Research shows that  60%-80% of strategic partnerships fail to meet expectations, and lack of integration is a major reason why. In expansion markets, the impact of that failure can be hard to recover from, especially when early traction is key to investor confidence, internal buy-in, and long-term resource planning.


What Integrated Partnerships Look Like 

Real integration means your partners work off the same processes, systems, and goals as your internal team. They’re in your forecast meetings, report on pipeline in the same format, and use your same sales collateral. They share feedback from the field, help refine your ICP, highlight gaps in the funnel, and work closely with marketing to support local activation.


At The Scale Factory, we’ve seen again and again that the best-performing markets are the ones where outsourced, or channel partners are treated as part of the commercial engine—not an external add-on. It’s the difference between a disconnected sales agent and a fully engaged growth partner.
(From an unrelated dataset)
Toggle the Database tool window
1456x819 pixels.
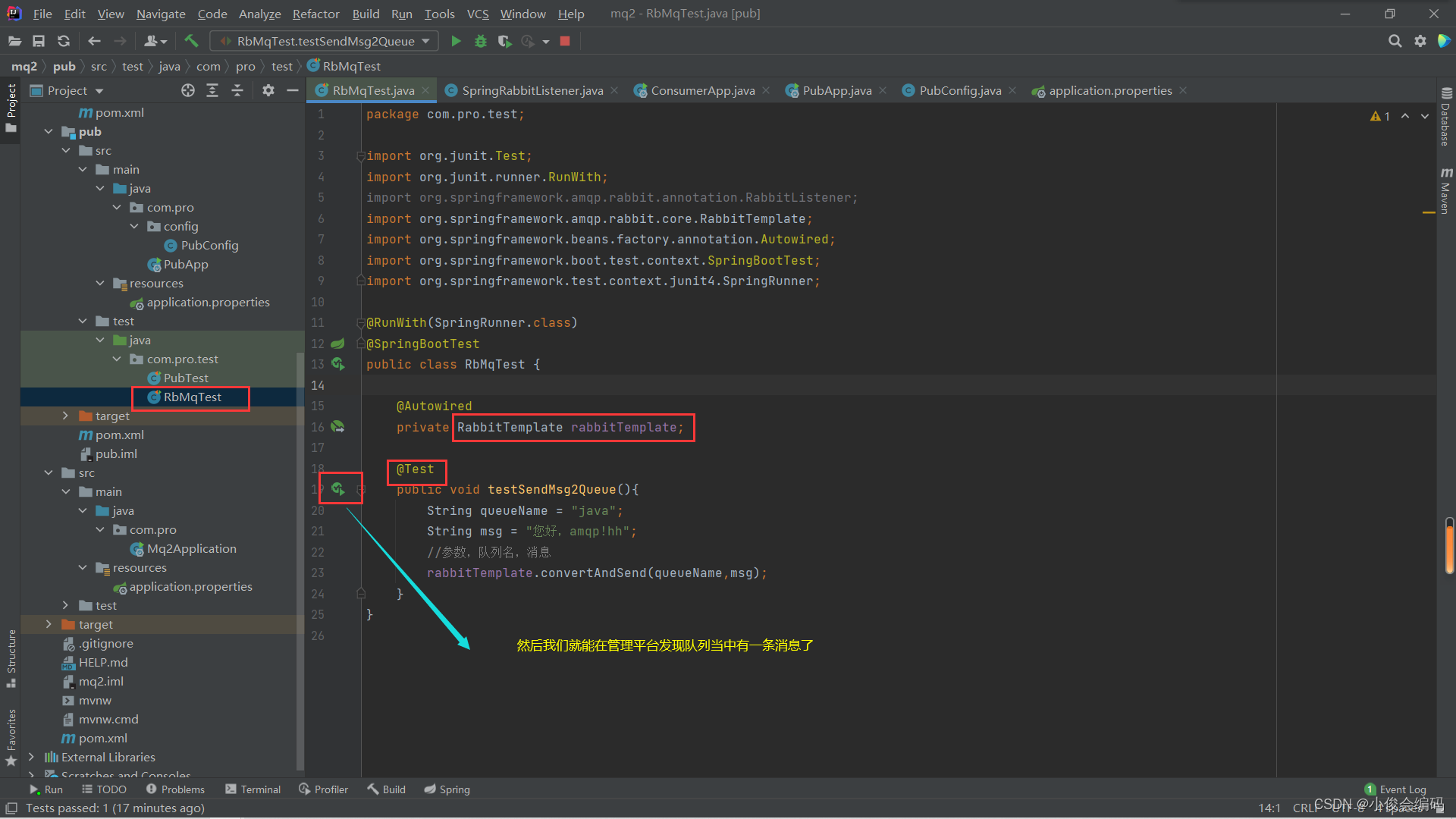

McKinsey points out that most partnership failures stem from vague setups—unclear accountability, no aligned KPIs and no shared way of measuring success. When partners are excluded from core systems and routines, they lack the context and commitment to help you scale effectively.


When It’s Not Working 

It doesn’t fall apart all at once. You start with a few warm leads that go nowhere. Pipeline reports are light—or missing altogether. The partner’s sales narrative starts to drift from your value proposition. Meanwhile, your internal team doesn’t have the visibility to fix it, and leadership starts to lose confidence in the market. What felt like a shortcut becomes a slow, quiet drain on time, focus, and budget.


Channel partners and outsourced teams can help you scale—but only if you treat them like part of the team. Give them access, structure, shared goals, and a seat at the table. 


If they’re not in your calls, your CRM, your forecast meetings, or your strategy sessions, they’re not set up to succeed—and neither are you. Growth is a team sport. Make sure your partners are actually on the team.